TASK ITEM: Find the count of lines in the material below that include the word "Viewport". State nothing but that number.

DATA FOR THIS EXERCISE:

=======

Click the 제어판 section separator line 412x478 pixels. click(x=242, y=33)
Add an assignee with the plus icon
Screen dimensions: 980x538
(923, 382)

=======

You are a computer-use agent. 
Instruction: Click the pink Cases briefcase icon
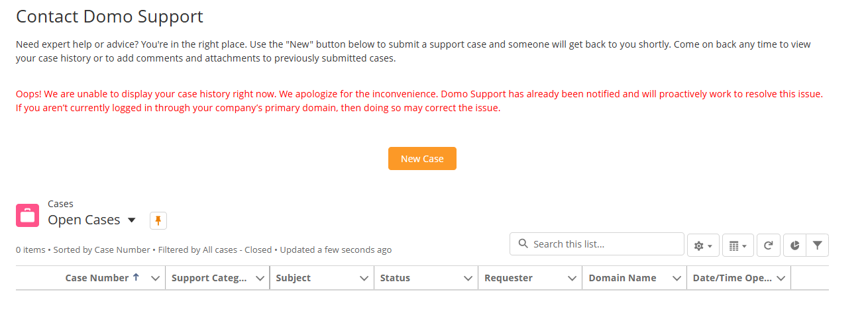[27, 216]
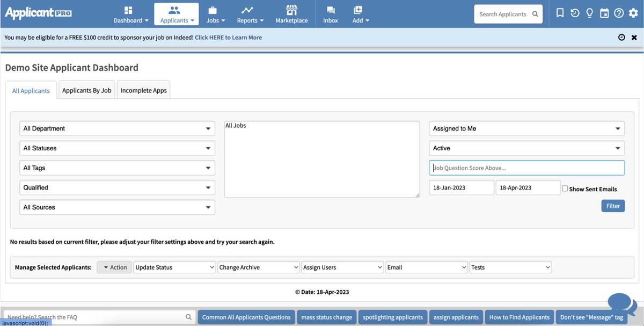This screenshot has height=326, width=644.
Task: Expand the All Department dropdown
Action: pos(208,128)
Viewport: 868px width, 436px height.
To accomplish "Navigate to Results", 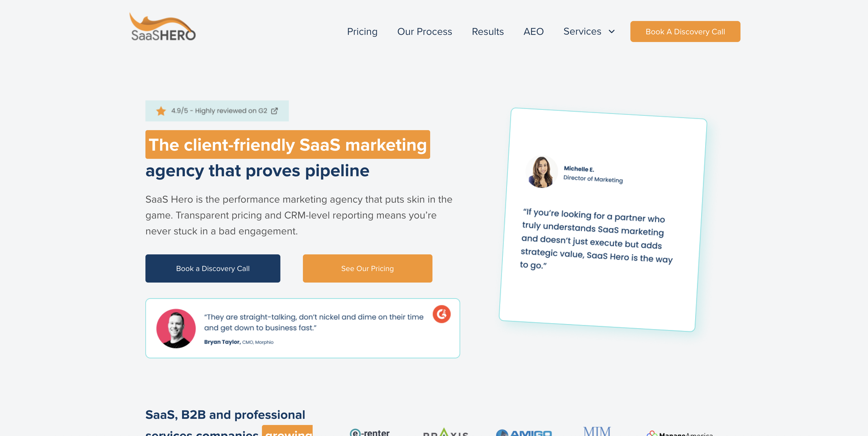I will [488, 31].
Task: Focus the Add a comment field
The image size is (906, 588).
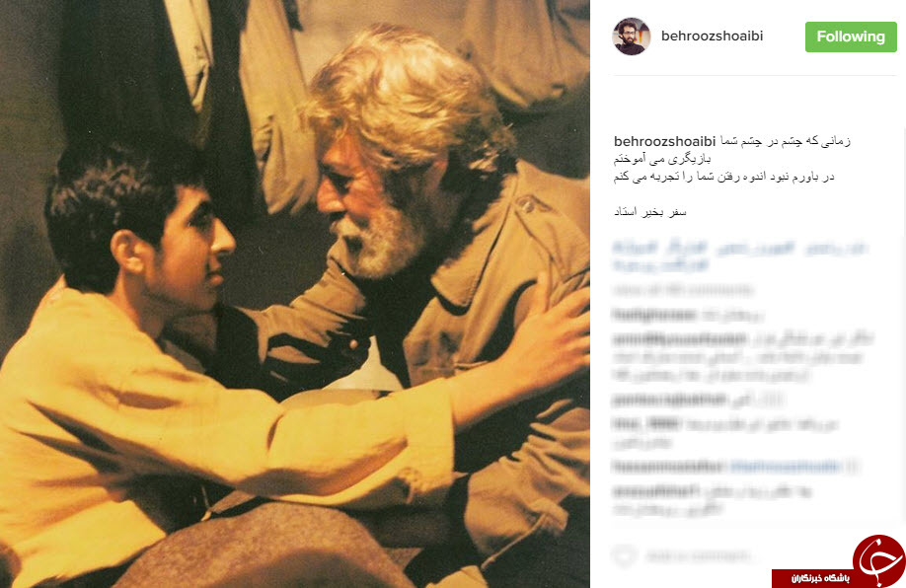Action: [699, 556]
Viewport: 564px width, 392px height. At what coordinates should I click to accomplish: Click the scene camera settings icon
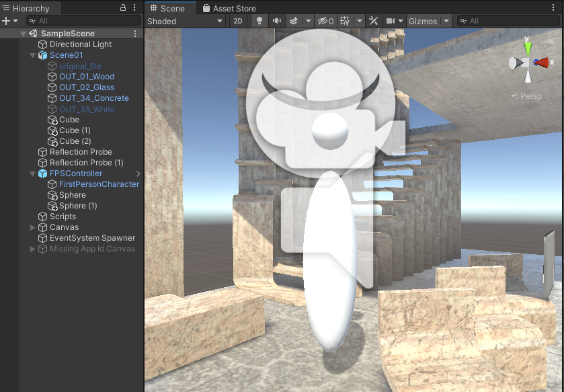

=======

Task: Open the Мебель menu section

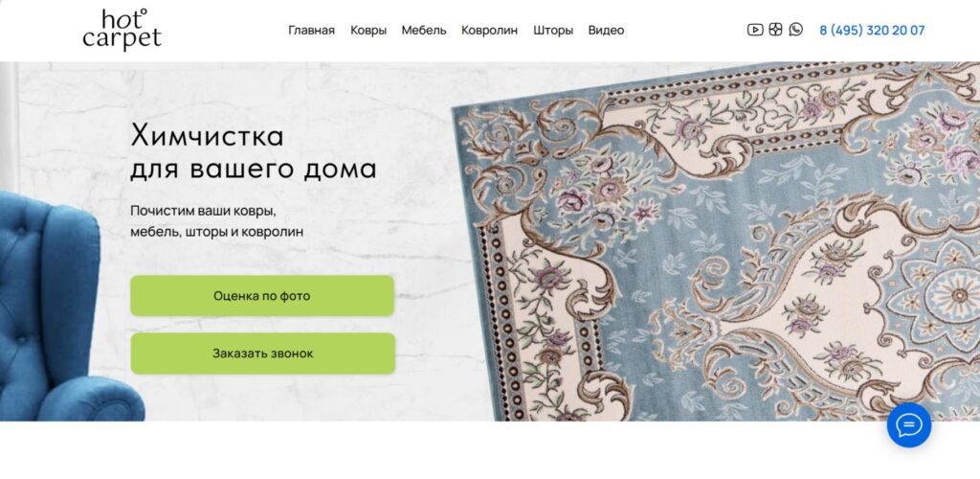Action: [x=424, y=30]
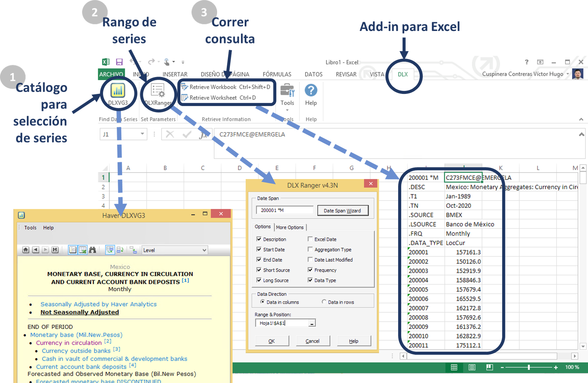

=======

REPLY TO THE TASK: 2